As Roark puts it (in 'Roark's Formulas for Stress and Strain', 6th ed.): "For a circular section K is the polar moment of inertia J....for other sections K is less than J and may be only a very small fraction of J."

So yes, for open sections, the "K" value becomes very important. (The "K" value being equivalent to Blodgett's "R" value.)

I personally haven't used Blodgett's method for torsional member design. I've typically used AISC's Design Guide 9. (Not that there is anything wrong with anything by Blodgett.....I just find DG 9 more straight forward.)

What source says J = I.x+I.y? That doesn't even come close to sniffing an accurate answer. For an open section, J is best estimated as the sum of J of the components. Polar moment of inertia will never give good results for open sections, because warping stresses dominate the response.

The "R" factor in Blodgett is equivalent to the torsional constant ("J") in AISC. The polar moment of inertia being equal to I_x + I_y is covered in most Mechanics of Materials textbooks. It can also be seen in AISC 360-16 Eq. (E4-2) where the denominator of the (1/I_x + I_y) term is the polar moment of inertia. AISC does not refer to it as I_p or 'polar moment of inertia' since it is not tabulated in the Manual for rolled shapes.

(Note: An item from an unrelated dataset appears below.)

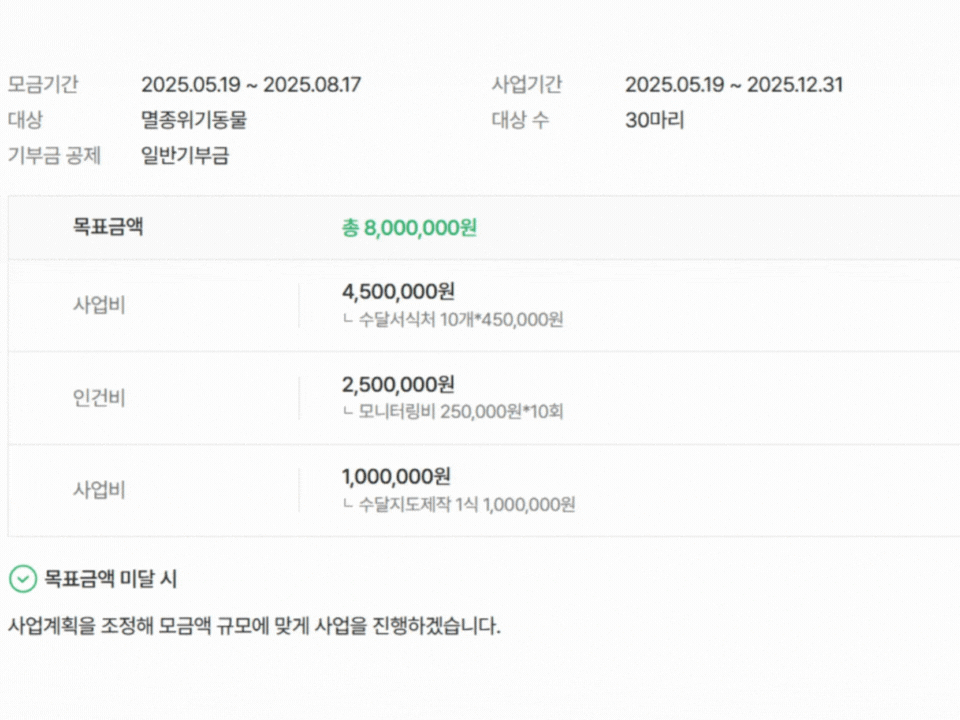Click the green check circle icon
The image size is (960, 720).
coord(22,579)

If you've ever got an idle moment work out the torsional constant for a thin walled tube, and the same tube with a slit in it.

Cheers

Greg Locock


New here? Try reading these, they might help FAQ731-376: Eng-Tips.com Forum Policies http://eng-tips.com/market.cfm?

My mistake, I was thinking torsional constant (same mistake as OP which is probably what led me down this path). Although I'm not sure what use the polar moment of inertia has with respect to open shapes.

Thanks for the input. I've found the reference to this in Roark (I never knew it was in there). I've also gotten my hands on AISC Design Guide 9 which covers this subject in greater depth than Blodgett.

"the torsional constant for a thin walled tube, and the same tube with a slit in it."

A core from a roll of paper towels and a pair of scissors has made a convincing experiment/demonstration a few times.

When the ice cubes break loose from the plastic ice cube tray the torsional stiffness plummets a bit.

A few months back a big name equipment manufacturer paid us a couple hundred K-bux in part because the concrete "fill" of the three identical steel bases made of channel rails relied on wishful thinking to make a monolithic structure under the motor and coupled equipment. Their 2 attempts to weld on ribs to make a real base were sad, and futile. I got a cool North Face jacket because I was a whiny bee-atch about the design and the project still made some money.

A former employer made a floor mounted vice stand from ~ 5" I-beam. It was hilariously flexible in torsion. I tried to talk them into stitch welding light gage full length plates to the edges of the flanges to make a pair of closed sections, and make it about 20 X stiffer.